Bab 12

579 123 4
                                    

Masih nangis kah kalian????

--------------------------------------------------------------------

Jika suatu saat kamu ditinggalkan seorang diri, maka janganlah kamu bersedih. Karena semua yang pergi pernah tersimpan indah dalam memori.

"Jangan dimasukkan ke dalam hati, Mas. Kita sebagai orang-orang yang menyayanginya wajib memahami kondisi Aesha kini. Jadi Nada mohon sama kamu, tetaplah sabar. Tetap menjadi Agamku yang paling tenang dalam menghadapi setiap macam kondisi."

Nada mengusap lembut lengan suaminya, Agam, sebelum ia mengejar langkah Aesha yang telah meninggalkan mereka. Akibat percakapan cukup keras bersama Agam tadi, membuat Aesha hilang kendali. Hingga Nada mencoba untuk memahami keduanya agar tidak terjadi keributan disaat kondisi seperti sekarang ini.

Menjauh dari kerumunan, Nada mulai celingukan, mencari di mana keberadaan keponakannya itu. Sampai pada akhirnya Nada melihat Aesha terus melangkah keluar dari bandara ini dengan kepala tertunduk. Walau tidak ada jerit histeris yang keluar dari bibir Aesha, Nada paham gadis itu sedang dalam kondisi terpuruk akibat sampai kini belum ada kabar terupdate mengenai keluarga yang begitu ia cintai.

Sedikit berlari mengejar Aesha, Nada malah tidak sengaja menabrak seseorang yang membuat kedua manik matanya membesar.

Jari telunjuknya merespon terarah pada sosok itu. Walau dia tidak ingat siapa nama orang yang baru saja tidak sengaja ia tabrak, namun Nada benar-benar mengenali siapa dia. Sedangkan ekspresi kaget Nada dibalas dengan senyuman serta tawa jenaka dari sosok tersebut.

"Assalamu'alaikum, Nada."

"Wa ... wa'alaikumsalam."

"Pasti kamu lupa. Sudah lama sekali kita tidak bertemu. Mungkin jika tidak ada musibah ini, kita tidak akan pernah bertemu lagi. Namun nyatanya takdir berkata lain."

"Maaf ... kalau boleh tahu kamu siapa?"

"Benar kamu tidak ingat saya?"

Menggeleng. Nada memasang ekspresi tidak enak. Sejujurnya wajah laki-laki yang berada di hadapannya kini sangat familiar diingatannya.

"Saya Wahyu."

"Astaghfirullah al'adzim.

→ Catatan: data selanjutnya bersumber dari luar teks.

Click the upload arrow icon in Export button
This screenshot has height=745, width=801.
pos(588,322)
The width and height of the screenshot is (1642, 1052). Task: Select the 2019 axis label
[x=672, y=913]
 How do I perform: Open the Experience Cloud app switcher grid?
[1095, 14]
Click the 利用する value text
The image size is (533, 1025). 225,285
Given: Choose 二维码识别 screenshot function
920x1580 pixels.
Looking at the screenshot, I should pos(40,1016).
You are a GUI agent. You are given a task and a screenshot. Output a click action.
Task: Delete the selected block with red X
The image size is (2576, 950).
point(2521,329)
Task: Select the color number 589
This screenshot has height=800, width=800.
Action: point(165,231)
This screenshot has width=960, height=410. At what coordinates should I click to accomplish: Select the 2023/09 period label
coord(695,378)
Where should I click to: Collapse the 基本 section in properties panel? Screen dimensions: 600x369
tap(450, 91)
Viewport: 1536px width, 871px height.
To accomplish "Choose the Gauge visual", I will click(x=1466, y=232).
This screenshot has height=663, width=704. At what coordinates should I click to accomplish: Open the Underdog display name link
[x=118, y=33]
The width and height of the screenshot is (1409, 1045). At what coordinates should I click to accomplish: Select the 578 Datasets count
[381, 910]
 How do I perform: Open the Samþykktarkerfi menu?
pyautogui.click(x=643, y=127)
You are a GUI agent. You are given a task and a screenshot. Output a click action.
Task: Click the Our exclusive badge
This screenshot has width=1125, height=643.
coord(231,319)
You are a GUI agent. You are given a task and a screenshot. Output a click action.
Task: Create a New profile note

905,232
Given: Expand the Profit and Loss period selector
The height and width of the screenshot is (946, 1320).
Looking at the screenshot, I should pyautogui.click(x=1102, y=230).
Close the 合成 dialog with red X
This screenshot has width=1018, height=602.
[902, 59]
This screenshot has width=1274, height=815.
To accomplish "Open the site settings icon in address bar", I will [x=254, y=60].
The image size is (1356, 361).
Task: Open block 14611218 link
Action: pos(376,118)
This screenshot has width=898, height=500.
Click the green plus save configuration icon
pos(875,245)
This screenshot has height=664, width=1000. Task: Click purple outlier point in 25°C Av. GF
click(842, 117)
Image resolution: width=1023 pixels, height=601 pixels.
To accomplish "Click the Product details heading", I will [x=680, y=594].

Wahyu. Yang pernah melamarku," ucapnya sambil berusaha menahan tawa.

Pandangan Nada tidak henti memberikan penilaian terhadap Wahyu, yang dulu sekali menjadi mahasiswa koas ayahnya. Bahkan laki-laki itu pernah dengan berani melamar Nada sekalipun Nada tidak pernah memberikan respon baik kepadanya.

"Kenapa? Bukannya saya tidak berubah? Masih memakai jas putih."

"Sekarang bukan jas saja yang putih, tapi rambut juga, ya." Nada menyindir Wahyu tepat dan menusuk. Namun anehnya Wahyu malah memberikan senyum bahagia. Seolah dia sedang mengulang masa lalu.

"Sedang apa di sini?" tanya Nada bingung.

"Saya menjadi salah satu dokter yang membantu dalam musibah ini."

"Alhamdulillah. Ternyata ilmu yang kamu pelajari dengan ayahku masih berguna."

Kembali mengucapkan kalimat sarkas, Nada buru-buru meminta pamit dari percakapan tidak penting ini. Sejujurnya ia sedang dalam kondisi mengejar Aesha yang sepertinya tidak baik bila ditinggalkan sendiri.

"Saya pamit dulu ya, mas Wahyu. Assalamu'alaikum."

"Wa'alaikumsalam."

Mempersilakan Nada menjauhinya, Wahyu masih tertegun melihat sosok perempuan itu yang hampir saja menjadi istrinya puluhan tahun lalu. Walau kini jalan mereka sudah sangat berbeda, namun ternyata takdir masih berbaik hati mempertemukan mereka untuk sekedar menyambung tali silaturahim antara sesama saudara muslim.